**ABOUT THIS TASK**
According to the text on converting timestamps with offsets, why does the Python 2 strptime() function fail on the %z directive? Answer in one to three sentences.

**EXCERPT**
[Start of section]

Convert timestamps with offset to datetime obj using strptime

I am trying to convert time-stamps of the format “2012-07-24T23:14:29-07:00”
to datetime objects in python using strptime method. The problem is with the time offset at the end(-07:00). Without the offset i can successfully do

time_str = "2012-07-24T23:14:29"

time_obj=datetime.datetime.strptime(time_str,'%Y-%m-%dT%H:%M:%S')

But with the offset i tried

time_str = "2012-07-24T23:14:29-07:00"

time_obj=datetime.datetime.strptime(time_str,'%Y-%m-%dT%H:%M:%S-%z').

But it gives a Value error saying “z” is a bad directive.

Any ideas for a work around?

Answers:

Thank you for visiting the Q&A section on Magenaut. Please note that all the answers may not help you solve the issue immediately. So please treat them as advisements. If you found the post helpful (or not), leave a comment & I’ll get back to you as soon as possible.

Method 1

The Python 2 strptime() function indeed does not support the %z format for timezones (because the underlying time.strptime() function doesn’t support it). You have two options:

  • Ignore the timezone when parsing with strptime:
    time_obj = datetime.datetime.strptime(time_str[:19], '%Y-%m-%dT%H:%M:%S')
  • use the dateutil module, it’s parse function does deal with timezones:
    from dateutil.parser import parse
    time_obj = parse(time_str)

Quick demo on the command prompt:

>>> from dateutil.parser import parse
>>> parse("2012-07-24T23:14:29-07:00")
datetime.datetime(2012, 7, 24, 23, 14, 29, tzinfo=tzoffset(None, -25200))

You could also upgrade to Python 3.2 or newer, where timezone support has been improved to the point that %z would work, provided you remove the last : from the input, and the - from before the %z:

>>> import datetime
>>> time_str = "2012-07-24T23:14:29-07:00"
>>> datetime.datetime.strptime(time_str, '%Y-%m-%dT%H:%M:%S%z')
Traceback (most recent call last):
  File "<stdin>", line 1, in <module>
  File "/Users/mj/Development/Library/buildout.python/parts/opt/lib/python3.4/_strptime.py", line 500, in _strptime_datetime
    tt, fraction = _strptime(data_string, format)
  File "/Users/mj/Development/Library/buildout.python/parts/opt/lib/python3.4/_strptime.py", line 337, in _strptime
    (data_string, format))
ValueError: time data '2012-07-24T23:14:29-07:00' does not match format '%Y-%m-%dT%H:%M:%S%z'
>>> ''.join(time_str.rsplit(':', 1))

[End of section]

Records contained in a dataset:

[Start of section]

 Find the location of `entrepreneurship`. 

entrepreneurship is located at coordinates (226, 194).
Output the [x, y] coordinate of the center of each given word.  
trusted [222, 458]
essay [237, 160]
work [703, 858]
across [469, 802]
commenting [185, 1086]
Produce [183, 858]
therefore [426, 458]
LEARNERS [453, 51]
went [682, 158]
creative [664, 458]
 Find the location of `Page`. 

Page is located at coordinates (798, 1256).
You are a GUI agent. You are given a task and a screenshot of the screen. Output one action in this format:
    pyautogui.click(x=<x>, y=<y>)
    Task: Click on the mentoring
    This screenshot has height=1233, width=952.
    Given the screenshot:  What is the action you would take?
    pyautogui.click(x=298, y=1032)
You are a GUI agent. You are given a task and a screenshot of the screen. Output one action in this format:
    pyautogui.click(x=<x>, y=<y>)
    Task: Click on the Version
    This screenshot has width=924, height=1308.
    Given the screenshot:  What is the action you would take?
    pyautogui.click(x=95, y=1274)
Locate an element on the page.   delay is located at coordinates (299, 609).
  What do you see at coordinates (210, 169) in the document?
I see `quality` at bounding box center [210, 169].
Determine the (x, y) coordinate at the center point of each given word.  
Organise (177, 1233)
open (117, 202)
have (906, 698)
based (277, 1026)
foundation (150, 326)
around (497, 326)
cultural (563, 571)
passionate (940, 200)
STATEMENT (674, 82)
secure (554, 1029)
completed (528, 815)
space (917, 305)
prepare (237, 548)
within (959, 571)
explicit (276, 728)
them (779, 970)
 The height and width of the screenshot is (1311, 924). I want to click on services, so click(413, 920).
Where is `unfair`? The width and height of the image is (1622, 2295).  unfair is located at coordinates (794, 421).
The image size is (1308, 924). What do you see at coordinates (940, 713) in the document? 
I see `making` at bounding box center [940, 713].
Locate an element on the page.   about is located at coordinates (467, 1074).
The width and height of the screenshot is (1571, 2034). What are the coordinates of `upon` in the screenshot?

[End of section]

**SOLUTION TO THE PROBLEM**
The Python 2 strptime() function does not support the %z timezone format. This is because the underlying time.strptime() function it relies on does not support it.